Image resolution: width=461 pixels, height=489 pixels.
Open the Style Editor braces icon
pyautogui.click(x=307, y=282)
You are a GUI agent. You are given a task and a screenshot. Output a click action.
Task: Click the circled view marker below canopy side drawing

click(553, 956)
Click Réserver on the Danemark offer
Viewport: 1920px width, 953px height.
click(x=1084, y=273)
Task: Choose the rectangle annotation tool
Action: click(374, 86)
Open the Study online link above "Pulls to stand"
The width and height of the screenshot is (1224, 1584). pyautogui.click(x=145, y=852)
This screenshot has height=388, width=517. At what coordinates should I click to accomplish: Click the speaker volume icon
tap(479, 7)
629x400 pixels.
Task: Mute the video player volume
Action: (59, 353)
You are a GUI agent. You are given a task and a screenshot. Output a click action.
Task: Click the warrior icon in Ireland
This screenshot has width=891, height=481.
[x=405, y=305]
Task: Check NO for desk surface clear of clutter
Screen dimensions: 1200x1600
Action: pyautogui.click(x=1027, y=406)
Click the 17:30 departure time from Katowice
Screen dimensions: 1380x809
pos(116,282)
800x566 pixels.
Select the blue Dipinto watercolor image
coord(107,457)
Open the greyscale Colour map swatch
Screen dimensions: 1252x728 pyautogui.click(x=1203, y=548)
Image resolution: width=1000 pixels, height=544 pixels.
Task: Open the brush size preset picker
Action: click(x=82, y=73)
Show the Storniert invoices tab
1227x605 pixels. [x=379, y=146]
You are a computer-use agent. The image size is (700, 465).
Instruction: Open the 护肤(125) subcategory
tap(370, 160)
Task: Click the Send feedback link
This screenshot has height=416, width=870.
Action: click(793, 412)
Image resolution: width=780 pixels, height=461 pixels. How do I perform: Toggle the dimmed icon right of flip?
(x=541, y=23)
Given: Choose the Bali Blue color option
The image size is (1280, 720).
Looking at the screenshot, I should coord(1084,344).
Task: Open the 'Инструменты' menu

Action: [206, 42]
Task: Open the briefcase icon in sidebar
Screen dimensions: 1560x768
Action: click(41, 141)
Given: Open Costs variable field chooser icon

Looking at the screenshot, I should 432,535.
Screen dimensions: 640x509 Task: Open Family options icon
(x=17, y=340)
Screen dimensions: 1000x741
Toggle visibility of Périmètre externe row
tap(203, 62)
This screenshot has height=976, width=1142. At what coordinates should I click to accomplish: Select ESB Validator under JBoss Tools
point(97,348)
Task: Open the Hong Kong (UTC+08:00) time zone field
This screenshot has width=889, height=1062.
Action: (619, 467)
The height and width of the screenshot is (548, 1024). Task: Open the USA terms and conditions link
· · · · · · ·
Return, without any change, the lines from the one holding "The image size is (1280, 720)." through the end of the listing, and only those.

▶ _Exercise response_:
The image size is (1280, 720).
Looking at the screenshot, I should coord(1084,344).
Task: Open the 'Инструменты' menu

Action: [206, 42]
Task: Open the briefcase icon in sidebar
Screen dimensions: 1560x768
Action: click(41, 141)
Given: Open Costs variable field chooser icon

Looking at the screenshot, I should 432,535.
Screen dimensions: 640x509 Task: Open Family options icon
(x=17, y=340)
Screen dimensions: 1000x741
Toggle visibility of Périmètre externe row
tap(203, 62)
This screenshot has height=976, width=1142. At what coordinates should I click to accomplish: Select ESB Validator under JBoss Tools
point(97,348)
Task: Open the Hong Kong (UTC+08:00) time zone field
This screenshot has width=889, height=1062.
Action: (619, 467)
The height and width of the screenshot is (548, 1024). Task: Open the USA terms and conditions link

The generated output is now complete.